CAMEROTA: Go ahead, Andre.

SEGURA: What's ridiculous is not listening to the president's words and intent and effect of this order. This is disfavoring people of the Muslim faith and placing a preference over other individuals. This is fundamental --

STEIN: This is neutral. There's nothing about this order that singles out Muslims. To call it a Muslim ban --

SEGURA: The president's words matter. You have to look at the intent behind --

CAMEROTA: Hold on, Dan.

STEIN: You're playing into ISIS' hands when you call it a Muslim ban. It's not a Muslim ban. Why are you playing into ISIS' hands?

CAMEROTA: Because that's what -- hold on, Dan. Let's be honest about this, Dan. This is originally what the president said he would do. This is what Rudy Giuliani said he was tasked with doing, coming up with something that this would be a Muslim ban. There is a reason that people think this is a Muslim ban.

STEIN: Judge Robart was looking at the facial terms of the executive order. It doesn't say anything about a Muslim ban. The judge did not even give Washington state what it was asking for. He gave it far more than what it was asking for. This entire ban was nothing like Washington state ever dreamed of.

▶ [REQUIREMENT 1]: In the transcript of the debate over the executive order, list every person named within the spoken lines themselves, not in the speaker labels.
▶ [REQUIREMENT 2]: In the transcript of the debate over the executive order, condense the paragraph beginning "Judge Robart was looking at" into two short sentences that keep its main facts.
▶ [REQUIREMENT 3]: Carry the transcript of the debate over the executive order forward from its last line.

Stored data

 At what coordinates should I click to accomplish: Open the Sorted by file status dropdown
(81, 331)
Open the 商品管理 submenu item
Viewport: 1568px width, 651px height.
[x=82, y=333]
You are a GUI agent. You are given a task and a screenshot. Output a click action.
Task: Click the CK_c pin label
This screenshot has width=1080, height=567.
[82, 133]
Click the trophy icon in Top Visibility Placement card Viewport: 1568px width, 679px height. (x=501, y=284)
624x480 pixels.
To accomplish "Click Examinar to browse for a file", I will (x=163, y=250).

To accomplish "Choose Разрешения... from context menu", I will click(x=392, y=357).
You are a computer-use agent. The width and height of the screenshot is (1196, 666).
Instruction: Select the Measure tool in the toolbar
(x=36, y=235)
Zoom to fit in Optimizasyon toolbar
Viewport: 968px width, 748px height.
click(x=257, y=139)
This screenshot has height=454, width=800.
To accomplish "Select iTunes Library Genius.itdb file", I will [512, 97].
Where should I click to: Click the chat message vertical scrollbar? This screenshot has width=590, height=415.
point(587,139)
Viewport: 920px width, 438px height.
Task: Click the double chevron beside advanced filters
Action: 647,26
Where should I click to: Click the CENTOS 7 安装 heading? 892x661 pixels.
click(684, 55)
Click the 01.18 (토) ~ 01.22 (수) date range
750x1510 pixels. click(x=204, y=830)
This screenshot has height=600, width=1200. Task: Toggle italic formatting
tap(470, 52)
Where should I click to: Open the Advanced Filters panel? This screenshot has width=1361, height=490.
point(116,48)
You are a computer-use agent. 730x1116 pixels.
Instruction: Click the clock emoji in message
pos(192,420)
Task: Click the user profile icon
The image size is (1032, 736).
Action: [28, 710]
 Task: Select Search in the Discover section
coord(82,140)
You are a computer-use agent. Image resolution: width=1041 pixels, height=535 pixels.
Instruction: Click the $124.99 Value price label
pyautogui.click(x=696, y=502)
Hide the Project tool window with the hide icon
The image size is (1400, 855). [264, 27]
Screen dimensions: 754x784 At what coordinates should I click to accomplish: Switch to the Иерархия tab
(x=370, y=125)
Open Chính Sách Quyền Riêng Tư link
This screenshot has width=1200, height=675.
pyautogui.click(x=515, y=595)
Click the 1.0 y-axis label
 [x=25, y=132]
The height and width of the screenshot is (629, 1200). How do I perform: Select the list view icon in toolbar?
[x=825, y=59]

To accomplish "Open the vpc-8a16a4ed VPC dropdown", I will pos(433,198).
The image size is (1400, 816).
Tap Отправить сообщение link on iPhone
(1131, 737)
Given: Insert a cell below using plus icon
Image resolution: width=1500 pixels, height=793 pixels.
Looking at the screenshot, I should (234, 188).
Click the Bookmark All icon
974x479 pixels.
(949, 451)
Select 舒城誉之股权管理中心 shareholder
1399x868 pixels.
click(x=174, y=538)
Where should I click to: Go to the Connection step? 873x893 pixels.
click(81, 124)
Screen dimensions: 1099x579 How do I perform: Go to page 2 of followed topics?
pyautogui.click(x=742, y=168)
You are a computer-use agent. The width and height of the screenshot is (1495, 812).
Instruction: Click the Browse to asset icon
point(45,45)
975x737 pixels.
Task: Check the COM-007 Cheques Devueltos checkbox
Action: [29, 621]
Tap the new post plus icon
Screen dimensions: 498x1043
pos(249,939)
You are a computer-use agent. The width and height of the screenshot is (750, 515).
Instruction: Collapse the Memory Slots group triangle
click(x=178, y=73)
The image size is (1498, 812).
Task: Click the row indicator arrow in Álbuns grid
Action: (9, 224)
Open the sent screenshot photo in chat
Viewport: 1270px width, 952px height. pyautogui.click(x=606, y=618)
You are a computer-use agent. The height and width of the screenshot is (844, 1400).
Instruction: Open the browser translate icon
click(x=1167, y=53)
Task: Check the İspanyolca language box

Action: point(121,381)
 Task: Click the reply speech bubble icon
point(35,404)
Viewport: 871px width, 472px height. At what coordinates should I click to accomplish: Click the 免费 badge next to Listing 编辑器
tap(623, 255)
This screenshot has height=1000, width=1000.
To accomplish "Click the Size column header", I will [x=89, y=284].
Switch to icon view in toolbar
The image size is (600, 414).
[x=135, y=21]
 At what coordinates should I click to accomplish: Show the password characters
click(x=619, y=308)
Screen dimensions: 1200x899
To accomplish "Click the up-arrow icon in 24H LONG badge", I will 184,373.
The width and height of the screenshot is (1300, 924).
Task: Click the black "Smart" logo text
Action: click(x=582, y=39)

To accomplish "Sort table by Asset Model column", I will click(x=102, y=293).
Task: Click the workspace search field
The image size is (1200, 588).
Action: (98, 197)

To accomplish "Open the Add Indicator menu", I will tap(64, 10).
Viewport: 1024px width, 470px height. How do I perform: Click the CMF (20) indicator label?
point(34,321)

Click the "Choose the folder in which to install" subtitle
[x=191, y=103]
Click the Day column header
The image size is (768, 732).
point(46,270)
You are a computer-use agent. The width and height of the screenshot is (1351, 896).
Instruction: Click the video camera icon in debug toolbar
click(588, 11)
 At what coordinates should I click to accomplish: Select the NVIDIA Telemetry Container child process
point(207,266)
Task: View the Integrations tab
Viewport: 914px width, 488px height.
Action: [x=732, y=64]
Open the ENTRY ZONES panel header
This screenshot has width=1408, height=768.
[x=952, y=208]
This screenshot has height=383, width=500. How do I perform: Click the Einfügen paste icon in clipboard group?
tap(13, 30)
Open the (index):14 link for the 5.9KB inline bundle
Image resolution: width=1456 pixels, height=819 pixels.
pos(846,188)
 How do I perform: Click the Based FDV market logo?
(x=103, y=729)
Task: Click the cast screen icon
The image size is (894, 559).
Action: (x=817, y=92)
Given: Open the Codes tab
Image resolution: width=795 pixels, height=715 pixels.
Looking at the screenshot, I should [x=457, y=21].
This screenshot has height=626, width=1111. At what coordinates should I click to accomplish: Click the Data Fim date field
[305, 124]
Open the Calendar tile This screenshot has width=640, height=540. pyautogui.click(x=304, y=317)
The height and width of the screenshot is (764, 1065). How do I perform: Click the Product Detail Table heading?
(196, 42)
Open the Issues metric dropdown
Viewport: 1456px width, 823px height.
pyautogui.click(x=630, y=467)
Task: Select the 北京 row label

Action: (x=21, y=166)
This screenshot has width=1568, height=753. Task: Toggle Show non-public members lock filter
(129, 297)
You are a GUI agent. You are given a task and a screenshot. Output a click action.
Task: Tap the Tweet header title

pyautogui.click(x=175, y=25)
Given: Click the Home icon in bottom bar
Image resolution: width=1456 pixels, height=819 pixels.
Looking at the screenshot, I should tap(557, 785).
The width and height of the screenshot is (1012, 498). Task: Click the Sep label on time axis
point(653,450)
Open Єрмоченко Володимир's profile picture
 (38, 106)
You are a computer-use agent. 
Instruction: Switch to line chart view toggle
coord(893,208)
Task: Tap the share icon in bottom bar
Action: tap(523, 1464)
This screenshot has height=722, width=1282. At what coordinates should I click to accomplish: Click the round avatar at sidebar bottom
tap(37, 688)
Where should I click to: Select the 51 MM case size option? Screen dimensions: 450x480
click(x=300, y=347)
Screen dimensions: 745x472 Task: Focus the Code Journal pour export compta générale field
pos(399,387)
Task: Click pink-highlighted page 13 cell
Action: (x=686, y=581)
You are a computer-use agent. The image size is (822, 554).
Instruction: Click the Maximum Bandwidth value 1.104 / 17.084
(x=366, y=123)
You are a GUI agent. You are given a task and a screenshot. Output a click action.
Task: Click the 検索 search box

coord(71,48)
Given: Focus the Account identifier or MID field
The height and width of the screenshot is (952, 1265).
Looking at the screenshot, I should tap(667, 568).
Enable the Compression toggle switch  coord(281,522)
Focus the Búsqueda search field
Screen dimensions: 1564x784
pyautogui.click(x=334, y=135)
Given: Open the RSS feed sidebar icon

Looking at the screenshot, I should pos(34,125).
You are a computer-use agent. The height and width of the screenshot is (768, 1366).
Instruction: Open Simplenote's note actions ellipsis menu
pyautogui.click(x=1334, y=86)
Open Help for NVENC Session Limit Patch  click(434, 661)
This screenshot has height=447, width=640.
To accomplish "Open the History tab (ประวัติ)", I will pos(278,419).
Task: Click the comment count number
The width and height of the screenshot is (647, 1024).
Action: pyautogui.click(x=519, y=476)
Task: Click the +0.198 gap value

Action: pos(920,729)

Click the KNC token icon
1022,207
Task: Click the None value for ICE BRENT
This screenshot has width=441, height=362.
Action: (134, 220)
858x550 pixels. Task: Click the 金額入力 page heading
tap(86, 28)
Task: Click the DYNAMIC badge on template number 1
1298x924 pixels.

▶ [EXERCISE ANSWER 1]: Andre, Dan, Rudy Giuliani, Judge Robart

▶ [EXERCISE ANSWER 2]: Judge Robart looked only at the wording of the executive order, which says nothing about a Muslim ban. He gave Washington state far more than it asked for, beyond anything the state had imagined.

▶ [EXERCISE ANSWER 3]:
[08:10:05] And the ACLU wasn't anywhere to be found when President Obama was letting in hundreds of thousands of aliens without any legal authority, putting them in our schools, hospitals, housing. They don't seem to think the civil rights of Americans matter in controlling immigration. And these Silicon Valley outfits, they are not affected in any substantial way by the president's temporary suspension to improve vetting from countries that are failed states and cannot identifying the identity of the people we are admitting. This is important prudential executive authority and it need not be tampered with by the judiciary.

CAMEROTA: Go ahead, Andre. You've heard that there's no language about this being a particularly Muslim ban in the executive order.

SEGURA: Sure. I would say first, as a lawyer when you engage in that rhetoric, you know you have a losing argument. So when you have to resort to such fear tactics about immigrants coming in and overcrowding, you know you're losing the argument here. But the president's words matter. He was very clear. He wants to institute a Muslim ban. And this is his way through this advisers, we heard from Rudy Giuliani recently, this is the way --

CAMEROTA: But you also hear from his advisers right now saying, look, there are all sorts of Muslim majority countries that are not included in this. These are just the terror-prone countries already identified by President Obama.

SEGURA: This goes directly to another point. There is a complete mismatch with this executive order and what it purports to do, which is keep Americans safe. This is a very limited subset of countries, does not include several other countries who would potentially be on a terror-related list.

CAMEROTA: Very quickly, Andre, what's going to happen here? Is this going to go to the Supreme Court?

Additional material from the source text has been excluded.